Rolex aviation-themed wristwatch model

The Rolex Air-King is a line of self-winding mechanical watches produced by Rolex. Introduced in 1945, the Air-King was developed as part of Rolex's post-war aviation themed watches and became the only model from that series to remain in production.

== History ==
Rolex watches were valued by members of the Royal Air Force during World War II, with many opting to privately purchase the watches which were not standard commission to pilots. To recognise and capitalise on their popularity, Rolex founder, Hans Wildorf, instructed the creation of a series of 'Air' models which prioritised legibility.

The original series included the Air-King, alongside the Air Lion, Air Tiger, and Air Giant. Whilst these models were slowly dropped from the catalogue, the Air-King has remained in near continuous production since, with only a short break from 2014 to 2018

=== Bloodhound SSC ===
In 2018, Rolex re-introduced the Air-King model. Unlike previous versions which had been 34mm or smaller, the 116900 Air-King was 40mm in diameter and shared a case with the then current Rolex Milgauss.

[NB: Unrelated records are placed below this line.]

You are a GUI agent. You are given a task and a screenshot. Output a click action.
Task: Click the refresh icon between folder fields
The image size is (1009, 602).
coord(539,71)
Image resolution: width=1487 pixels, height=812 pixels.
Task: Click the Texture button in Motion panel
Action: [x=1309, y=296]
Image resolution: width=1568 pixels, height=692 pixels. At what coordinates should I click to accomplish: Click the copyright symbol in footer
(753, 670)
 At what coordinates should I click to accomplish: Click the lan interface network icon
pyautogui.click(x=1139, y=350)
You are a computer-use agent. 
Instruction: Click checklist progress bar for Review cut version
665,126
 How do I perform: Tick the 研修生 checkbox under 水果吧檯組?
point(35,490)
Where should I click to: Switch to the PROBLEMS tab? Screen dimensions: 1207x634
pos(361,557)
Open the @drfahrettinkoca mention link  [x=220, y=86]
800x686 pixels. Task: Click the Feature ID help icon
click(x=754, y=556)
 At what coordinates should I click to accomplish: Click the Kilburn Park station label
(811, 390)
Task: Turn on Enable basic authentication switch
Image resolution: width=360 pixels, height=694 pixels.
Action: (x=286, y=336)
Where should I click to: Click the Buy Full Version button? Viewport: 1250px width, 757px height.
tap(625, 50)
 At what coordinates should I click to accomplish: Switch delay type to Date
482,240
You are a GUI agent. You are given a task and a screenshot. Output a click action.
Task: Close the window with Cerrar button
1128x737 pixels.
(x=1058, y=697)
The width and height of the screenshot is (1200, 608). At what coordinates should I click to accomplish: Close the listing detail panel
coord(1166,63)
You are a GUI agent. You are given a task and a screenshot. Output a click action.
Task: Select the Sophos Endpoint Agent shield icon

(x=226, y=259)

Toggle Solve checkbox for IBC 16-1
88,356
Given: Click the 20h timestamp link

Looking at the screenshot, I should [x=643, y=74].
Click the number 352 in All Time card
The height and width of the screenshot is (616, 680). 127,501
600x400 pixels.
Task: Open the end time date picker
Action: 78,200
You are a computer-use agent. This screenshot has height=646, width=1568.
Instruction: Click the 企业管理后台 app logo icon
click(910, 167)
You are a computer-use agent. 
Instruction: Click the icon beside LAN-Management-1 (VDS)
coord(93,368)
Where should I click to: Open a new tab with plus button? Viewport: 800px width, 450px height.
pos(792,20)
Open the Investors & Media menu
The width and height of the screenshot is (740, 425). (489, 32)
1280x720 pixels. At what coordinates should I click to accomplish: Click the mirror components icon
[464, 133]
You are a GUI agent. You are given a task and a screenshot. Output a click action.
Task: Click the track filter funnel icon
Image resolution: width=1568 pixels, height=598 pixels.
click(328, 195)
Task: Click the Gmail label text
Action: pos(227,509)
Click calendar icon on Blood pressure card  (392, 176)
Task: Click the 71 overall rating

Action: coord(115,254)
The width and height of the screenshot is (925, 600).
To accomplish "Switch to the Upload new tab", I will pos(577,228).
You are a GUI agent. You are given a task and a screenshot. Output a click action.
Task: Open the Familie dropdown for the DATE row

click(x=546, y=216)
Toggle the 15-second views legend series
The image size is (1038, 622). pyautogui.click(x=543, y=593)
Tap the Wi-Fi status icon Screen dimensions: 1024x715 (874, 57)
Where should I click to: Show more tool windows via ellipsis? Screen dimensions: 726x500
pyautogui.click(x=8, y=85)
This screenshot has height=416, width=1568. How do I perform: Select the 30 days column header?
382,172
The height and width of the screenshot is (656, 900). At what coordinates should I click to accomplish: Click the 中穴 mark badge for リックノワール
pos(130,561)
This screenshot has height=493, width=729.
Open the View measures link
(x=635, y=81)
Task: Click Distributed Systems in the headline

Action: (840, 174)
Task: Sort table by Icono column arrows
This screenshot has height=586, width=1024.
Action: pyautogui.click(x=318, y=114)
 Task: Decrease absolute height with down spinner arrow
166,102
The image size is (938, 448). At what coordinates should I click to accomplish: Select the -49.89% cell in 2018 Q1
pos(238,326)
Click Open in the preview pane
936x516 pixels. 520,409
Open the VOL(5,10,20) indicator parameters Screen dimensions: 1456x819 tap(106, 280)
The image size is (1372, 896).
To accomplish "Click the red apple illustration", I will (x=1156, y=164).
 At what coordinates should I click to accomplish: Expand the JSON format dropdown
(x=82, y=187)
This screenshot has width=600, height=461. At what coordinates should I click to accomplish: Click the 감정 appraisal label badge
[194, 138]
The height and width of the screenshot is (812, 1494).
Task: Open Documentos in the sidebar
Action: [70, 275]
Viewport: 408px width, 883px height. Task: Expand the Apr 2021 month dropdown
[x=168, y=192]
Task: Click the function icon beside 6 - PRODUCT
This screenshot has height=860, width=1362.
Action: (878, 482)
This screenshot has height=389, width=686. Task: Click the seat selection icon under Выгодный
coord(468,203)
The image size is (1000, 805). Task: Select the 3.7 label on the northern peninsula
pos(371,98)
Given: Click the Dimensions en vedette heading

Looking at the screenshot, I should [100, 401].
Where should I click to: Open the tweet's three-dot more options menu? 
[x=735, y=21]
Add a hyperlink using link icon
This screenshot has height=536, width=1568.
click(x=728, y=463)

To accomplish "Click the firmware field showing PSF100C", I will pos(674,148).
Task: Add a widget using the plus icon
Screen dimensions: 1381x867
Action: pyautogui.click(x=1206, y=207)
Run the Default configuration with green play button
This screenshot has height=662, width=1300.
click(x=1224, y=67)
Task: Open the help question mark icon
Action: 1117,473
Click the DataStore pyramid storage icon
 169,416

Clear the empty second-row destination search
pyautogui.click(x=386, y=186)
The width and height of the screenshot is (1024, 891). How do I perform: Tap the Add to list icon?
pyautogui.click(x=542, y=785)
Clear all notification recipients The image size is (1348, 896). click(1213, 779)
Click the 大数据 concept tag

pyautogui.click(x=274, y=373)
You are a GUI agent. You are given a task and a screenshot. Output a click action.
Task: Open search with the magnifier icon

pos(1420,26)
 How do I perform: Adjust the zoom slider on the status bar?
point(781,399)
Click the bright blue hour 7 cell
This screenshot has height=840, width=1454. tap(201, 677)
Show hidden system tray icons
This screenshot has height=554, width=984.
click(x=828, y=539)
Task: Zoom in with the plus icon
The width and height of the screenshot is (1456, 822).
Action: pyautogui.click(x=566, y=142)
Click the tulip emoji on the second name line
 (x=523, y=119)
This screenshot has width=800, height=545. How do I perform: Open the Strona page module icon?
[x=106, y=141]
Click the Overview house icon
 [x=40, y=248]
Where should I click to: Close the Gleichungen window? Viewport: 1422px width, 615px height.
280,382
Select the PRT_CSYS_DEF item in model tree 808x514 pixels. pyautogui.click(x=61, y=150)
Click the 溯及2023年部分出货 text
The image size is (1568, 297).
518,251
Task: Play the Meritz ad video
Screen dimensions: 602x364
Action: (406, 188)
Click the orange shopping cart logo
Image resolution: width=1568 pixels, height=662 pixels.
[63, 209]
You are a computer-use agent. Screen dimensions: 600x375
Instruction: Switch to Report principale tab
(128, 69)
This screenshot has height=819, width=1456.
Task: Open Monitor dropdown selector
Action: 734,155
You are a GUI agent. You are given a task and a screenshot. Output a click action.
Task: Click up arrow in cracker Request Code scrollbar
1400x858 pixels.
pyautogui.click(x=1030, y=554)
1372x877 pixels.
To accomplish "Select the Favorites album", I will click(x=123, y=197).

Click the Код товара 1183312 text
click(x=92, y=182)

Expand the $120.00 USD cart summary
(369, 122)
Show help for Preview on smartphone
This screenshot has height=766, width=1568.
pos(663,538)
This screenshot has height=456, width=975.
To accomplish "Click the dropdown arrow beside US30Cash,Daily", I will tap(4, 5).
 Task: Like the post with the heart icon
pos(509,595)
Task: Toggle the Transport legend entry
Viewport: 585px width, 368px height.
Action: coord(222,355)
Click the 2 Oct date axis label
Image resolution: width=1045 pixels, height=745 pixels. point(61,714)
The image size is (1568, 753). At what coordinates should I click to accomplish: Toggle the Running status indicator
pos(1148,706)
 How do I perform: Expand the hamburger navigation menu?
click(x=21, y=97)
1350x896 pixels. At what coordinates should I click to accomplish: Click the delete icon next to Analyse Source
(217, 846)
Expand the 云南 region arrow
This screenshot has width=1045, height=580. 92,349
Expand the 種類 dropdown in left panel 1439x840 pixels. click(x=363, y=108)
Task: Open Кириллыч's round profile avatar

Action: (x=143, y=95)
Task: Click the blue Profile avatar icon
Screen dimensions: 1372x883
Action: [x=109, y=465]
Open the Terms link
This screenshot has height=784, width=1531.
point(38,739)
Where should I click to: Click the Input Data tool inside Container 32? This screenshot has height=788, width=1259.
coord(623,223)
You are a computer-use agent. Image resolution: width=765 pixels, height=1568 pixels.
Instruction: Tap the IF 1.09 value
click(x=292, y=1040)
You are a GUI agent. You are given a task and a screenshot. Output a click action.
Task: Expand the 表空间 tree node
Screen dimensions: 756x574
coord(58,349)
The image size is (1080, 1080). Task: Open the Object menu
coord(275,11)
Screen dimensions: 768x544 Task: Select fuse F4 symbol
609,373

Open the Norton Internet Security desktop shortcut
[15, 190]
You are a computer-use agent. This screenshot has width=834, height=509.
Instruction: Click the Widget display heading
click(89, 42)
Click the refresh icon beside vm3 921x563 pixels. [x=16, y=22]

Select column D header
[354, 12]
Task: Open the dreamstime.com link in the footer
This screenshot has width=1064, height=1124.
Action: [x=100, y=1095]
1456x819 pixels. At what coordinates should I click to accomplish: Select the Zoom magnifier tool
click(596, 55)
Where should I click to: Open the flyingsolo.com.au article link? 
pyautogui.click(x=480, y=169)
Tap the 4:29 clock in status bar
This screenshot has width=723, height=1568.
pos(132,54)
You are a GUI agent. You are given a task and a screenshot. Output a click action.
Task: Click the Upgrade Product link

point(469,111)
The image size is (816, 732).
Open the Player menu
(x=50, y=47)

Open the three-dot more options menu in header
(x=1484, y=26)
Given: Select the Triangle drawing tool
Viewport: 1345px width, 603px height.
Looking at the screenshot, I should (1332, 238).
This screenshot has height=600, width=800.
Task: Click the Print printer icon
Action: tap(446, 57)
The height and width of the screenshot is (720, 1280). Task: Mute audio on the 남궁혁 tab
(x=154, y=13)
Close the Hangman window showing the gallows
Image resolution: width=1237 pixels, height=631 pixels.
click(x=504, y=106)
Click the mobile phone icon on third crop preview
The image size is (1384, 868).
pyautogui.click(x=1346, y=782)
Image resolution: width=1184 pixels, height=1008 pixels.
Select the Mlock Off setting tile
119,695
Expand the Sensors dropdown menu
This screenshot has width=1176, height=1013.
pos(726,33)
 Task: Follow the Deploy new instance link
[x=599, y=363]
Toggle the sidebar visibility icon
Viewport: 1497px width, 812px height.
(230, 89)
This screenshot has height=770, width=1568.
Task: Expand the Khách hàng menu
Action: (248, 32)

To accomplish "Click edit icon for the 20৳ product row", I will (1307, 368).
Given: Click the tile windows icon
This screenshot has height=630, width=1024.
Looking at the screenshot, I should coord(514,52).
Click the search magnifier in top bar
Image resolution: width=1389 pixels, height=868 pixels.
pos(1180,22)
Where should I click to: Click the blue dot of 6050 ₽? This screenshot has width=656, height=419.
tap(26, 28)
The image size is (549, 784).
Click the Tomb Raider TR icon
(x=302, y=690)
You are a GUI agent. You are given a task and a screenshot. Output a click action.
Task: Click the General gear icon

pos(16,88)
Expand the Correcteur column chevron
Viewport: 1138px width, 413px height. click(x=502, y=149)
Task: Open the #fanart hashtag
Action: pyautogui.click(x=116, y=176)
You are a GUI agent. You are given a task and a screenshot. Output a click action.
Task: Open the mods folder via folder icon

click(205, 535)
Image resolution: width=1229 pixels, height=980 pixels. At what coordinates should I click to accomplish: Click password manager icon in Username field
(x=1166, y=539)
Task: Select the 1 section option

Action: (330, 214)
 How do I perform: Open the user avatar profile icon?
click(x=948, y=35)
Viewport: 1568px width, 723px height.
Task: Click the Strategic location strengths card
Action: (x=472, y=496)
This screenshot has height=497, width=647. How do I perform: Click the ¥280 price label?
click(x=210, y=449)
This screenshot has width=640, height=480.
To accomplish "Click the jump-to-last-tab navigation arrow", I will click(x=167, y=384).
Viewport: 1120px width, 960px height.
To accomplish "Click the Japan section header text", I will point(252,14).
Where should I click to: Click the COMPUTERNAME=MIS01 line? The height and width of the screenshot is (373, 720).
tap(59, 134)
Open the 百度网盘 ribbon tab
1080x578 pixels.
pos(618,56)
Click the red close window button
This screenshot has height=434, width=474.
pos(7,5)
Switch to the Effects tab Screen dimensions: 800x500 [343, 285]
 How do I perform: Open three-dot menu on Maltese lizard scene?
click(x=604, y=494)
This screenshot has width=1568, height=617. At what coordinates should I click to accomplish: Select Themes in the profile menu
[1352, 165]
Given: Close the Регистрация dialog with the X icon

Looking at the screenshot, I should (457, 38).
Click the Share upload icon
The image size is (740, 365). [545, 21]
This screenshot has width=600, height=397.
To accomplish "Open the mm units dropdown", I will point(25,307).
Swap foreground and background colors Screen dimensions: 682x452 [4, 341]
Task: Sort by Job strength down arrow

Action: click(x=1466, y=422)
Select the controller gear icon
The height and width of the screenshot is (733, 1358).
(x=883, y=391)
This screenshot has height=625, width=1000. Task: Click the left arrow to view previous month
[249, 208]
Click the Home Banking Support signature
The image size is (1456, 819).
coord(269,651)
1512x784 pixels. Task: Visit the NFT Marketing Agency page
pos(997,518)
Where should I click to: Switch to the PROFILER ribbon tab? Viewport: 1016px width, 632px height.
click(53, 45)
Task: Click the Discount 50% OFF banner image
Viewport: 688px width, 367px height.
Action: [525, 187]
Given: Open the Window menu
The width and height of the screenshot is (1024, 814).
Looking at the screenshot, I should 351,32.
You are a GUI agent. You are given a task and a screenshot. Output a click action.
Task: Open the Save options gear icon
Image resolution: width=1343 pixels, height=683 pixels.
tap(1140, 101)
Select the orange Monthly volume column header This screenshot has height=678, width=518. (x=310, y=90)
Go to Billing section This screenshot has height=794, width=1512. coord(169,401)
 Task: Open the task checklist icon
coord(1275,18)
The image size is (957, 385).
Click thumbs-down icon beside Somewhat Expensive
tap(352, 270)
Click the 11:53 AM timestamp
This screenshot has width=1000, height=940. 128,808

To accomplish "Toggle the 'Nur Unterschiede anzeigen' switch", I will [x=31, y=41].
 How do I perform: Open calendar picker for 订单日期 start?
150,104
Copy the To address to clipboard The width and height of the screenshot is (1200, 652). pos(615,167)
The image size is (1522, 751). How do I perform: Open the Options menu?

The dial was designed as an homage to the chronograph counter Rolex had designed and manufactured for the Bloodhound SSC, a vehicle designed to break the world land speed record, as their official timing partner.

== Variants ==
The Air-King 5500 was sold by the NAAFI featuring an 'Explorer' name on the dial, instead of 'Air-King', although this is considered a distinct model from the Rolex Explorer.

From 1977, until the early 2000s, Dominos rewarded franchise owners with Air-Kings which featured either engravings or special dials which featured the company's logo.